#### Exercise requirements:
Your answer should show every line of the material below that includes "computer".

● ● ● ● ● ● ●

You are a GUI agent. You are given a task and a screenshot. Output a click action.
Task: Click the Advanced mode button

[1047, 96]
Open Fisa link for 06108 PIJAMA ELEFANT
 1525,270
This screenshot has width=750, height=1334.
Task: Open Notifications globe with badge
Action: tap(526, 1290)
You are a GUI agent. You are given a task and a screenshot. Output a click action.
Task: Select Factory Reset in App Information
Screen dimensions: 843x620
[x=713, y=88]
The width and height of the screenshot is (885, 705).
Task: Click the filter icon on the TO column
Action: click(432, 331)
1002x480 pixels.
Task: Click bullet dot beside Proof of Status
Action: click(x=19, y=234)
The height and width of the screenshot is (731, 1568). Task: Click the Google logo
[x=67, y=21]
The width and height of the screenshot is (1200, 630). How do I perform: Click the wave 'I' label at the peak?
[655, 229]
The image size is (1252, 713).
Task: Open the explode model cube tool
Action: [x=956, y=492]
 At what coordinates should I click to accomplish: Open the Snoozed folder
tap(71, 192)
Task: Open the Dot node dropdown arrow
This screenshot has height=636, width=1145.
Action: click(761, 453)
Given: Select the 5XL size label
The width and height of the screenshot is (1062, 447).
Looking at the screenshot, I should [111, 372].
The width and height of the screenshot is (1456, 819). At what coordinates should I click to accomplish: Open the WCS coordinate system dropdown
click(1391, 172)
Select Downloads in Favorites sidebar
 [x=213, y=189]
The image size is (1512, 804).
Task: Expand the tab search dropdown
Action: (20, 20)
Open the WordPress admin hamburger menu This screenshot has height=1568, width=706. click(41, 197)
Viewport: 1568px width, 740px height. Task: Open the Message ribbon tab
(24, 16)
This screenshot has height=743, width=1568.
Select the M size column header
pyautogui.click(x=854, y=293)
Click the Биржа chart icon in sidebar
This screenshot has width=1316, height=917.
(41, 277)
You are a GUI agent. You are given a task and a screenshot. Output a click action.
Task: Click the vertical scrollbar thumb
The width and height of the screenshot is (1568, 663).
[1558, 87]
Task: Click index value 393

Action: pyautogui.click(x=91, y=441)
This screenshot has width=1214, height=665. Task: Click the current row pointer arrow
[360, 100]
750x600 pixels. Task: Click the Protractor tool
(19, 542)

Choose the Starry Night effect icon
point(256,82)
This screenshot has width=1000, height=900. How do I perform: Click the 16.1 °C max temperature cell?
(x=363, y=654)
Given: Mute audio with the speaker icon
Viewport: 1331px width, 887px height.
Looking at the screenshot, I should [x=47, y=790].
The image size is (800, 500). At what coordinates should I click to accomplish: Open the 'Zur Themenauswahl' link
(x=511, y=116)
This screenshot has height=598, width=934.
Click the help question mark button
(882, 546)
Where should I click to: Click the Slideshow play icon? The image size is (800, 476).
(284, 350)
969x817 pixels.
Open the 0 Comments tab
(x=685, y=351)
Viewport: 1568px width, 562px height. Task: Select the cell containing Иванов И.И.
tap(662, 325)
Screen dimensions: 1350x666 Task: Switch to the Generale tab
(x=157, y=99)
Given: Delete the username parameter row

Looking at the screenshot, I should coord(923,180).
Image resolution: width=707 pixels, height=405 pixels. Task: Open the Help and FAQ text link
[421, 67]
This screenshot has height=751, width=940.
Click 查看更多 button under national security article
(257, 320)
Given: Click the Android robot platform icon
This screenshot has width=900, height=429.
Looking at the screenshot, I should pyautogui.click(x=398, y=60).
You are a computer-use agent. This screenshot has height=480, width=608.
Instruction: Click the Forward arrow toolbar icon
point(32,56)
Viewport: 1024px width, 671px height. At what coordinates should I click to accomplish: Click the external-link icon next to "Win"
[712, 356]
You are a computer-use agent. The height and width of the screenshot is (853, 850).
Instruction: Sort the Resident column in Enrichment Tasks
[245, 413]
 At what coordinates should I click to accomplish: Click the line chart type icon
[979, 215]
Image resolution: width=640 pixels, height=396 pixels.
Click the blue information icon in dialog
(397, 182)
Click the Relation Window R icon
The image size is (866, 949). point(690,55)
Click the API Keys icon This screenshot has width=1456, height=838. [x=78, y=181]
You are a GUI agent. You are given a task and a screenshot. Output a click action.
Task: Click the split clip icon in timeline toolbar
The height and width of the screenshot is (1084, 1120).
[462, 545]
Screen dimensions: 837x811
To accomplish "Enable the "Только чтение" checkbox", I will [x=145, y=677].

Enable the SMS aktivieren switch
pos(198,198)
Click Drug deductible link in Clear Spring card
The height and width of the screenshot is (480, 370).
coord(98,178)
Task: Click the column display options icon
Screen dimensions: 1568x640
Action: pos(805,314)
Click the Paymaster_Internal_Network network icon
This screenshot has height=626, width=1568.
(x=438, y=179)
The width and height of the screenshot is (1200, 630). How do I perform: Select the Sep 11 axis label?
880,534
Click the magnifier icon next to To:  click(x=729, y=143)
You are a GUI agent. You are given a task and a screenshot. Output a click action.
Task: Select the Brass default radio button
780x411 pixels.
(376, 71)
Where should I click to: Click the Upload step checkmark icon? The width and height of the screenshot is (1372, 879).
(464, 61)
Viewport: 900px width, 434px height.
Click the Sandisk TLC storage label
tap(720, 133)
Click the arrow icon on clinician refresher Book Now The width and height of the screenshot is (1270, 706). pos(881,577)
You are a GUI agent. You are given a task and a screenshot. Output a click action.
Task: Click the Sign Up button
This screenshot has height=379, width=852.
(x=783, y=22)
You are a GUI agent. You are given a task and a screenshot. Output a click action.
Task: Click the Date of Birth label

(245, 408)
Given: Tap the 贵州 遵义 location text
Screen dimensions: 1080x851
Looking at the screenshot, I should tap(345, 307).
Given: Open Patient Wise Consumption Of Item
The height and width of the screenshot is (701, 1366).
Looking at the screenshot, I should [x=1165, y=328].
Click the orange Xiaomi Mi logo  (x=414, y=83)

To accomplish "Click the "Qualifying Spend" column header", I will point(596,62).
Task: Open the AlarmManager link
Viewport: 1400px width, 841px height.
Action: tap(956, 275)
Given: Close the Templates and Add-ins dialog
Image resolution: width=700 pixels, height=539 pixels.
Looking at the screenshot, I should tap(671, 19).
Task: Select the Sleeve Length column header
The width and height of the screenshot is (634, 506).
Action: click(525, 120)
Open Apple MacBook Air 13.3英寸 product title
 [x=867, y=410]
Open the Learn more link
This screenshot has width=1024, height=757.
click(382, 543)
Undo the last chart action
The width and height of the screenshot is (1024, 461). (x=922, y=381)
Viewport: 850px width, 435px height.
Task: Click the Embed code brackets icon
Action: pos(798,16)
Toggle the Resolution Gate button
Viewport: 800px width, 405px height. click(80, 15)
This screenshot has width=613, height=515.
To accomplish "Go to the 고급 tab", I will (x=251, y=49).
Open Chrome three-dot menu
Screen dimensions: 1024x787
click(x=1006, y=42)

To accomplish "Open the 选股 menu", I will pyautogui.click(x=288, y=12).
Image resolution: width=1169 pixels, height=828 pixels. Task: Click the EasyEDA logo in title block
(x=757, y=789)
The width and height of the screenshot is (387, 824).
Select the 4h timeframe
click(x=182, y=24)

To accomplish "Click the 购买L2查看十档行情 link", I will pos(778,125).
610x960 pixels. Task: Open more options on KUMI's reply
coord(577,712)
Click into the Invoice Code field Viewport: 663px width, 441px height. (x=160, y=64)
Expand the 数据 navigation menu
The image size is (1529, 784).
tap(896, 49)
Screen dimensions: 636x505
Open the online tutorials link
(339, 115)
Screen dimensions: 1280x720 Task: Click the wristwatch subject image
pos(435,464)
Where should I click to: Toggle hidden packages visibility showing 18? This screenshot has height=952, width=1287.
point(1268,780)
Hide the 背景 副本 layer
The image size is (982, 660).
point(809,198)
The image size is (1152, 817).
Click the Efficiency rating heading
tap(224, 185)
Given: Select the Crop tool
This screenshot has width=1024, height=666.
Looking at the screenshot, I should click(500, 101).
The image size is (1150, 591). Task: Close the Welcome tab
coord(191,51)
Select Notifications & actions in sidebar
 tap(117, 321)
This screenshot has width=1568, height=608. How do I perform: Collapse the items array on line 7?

● ● ● ● ● ● ●

#### Response to this exercise:
You are a computer-use agent. This screenshot has height=480, width=608.
You are a computer-use agent. The height and width of the screenshot is (853, 850).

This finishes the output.